Screening of Hepatitis C virus in blood donors over 11 years

Main Article Content

José Luis Rodríguez Rivera https://orcid.org/0009-0007-4796-2687
Mtra. Alondra Daniel Cravioto https://orcid.org/0009-0002-7623-6928
Gamaliel Benitez-Arvizu https://orcid.org/0000-0001-6065-7176

Keywords

Hepatitis C, Blood Donors, Nucleic Acid Amplification Techniques, Blood Safety

Abstract

Abstract


Background: HCV infection remains a global concern due to its often asymptomatic course and the potential for transfusion transmission during the window period. In this setting, nucleic acid testing (NAT) can detect early viremia that is not yet identifiable by serology, thereby strengthening blood safety.


Objective: To quantify HCV NAT yield (NAT-reactive donations with non-reactive anti-HCV serology, consistent with window-period detection) in blood donors using combined NAT and serology over an 11-year period.

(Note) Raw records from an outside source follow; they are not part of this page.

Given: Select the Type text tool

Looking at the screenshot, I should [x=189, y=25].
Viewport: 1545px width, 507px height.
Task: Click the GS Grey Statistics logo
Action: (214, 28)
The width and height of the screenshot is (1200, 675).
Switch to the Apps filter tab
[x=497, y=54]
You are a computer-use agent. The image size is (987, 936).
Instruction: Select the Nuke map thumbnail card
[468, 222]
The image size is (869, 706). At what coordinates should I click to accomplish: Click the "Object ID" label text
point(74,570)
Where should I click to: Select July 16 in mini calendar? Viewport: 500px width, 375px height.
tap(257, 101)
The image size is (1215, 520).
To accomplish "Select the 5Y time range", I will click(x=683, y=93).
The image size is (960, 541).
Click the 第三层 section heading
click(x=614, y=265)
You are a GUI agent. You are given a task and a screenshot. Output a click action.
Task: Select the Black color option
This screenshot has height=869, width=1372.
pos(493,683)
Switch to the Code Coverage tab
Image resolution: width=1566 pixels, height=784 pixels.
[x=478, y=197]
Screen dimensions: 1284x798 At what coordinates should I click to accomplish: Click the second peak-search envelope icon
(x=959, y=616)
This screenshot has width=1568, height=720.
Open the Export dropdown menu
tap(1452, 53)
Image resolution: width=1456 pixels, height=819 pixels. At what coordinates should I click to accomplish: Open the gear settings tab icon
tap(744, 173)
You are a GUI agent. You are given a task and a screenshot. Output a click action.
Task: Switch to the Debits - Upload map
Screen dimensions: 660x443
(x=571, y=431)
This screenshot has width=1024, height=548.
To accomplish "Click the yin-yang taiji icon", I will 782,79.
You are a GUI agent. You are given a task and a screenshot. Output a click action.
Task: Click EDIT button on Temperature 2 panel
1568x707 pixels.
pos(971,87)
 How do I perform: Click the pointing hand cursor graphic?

Material and methods: Cross-sectional, observational study including 568,569 donations recorded at the CMN Siglo XXI Blood Bank (2014–2025). NAT and serology results were analyzed in accordance with NOM-253-SSA1-2012 to identify donations with a NAT-reactive/serology-non-reactive pattern.


Results: One NAT-reactive/serology-non-reactive case was identified, consistent with window-period infection. The NAT yield rate was 0.18 per 100,000 donations (1.8 per million). No risk factors or coinfections were reported, indicating that serology alone would have missed the infection. Because only one case was documented over 11 years, population-level inferences and epidemiologic impact estimates are not supported.


Conclusions: In a large cohort within a very low-frequency setting, NAT identified a potentially infectious donation that serology did not detect. Although the absolute yield was low, each detected case is relevant to transfusion safety. Expanding NAT coverage and strengthening voluntary donation are recommended to optimize transfusion safety in Mexico.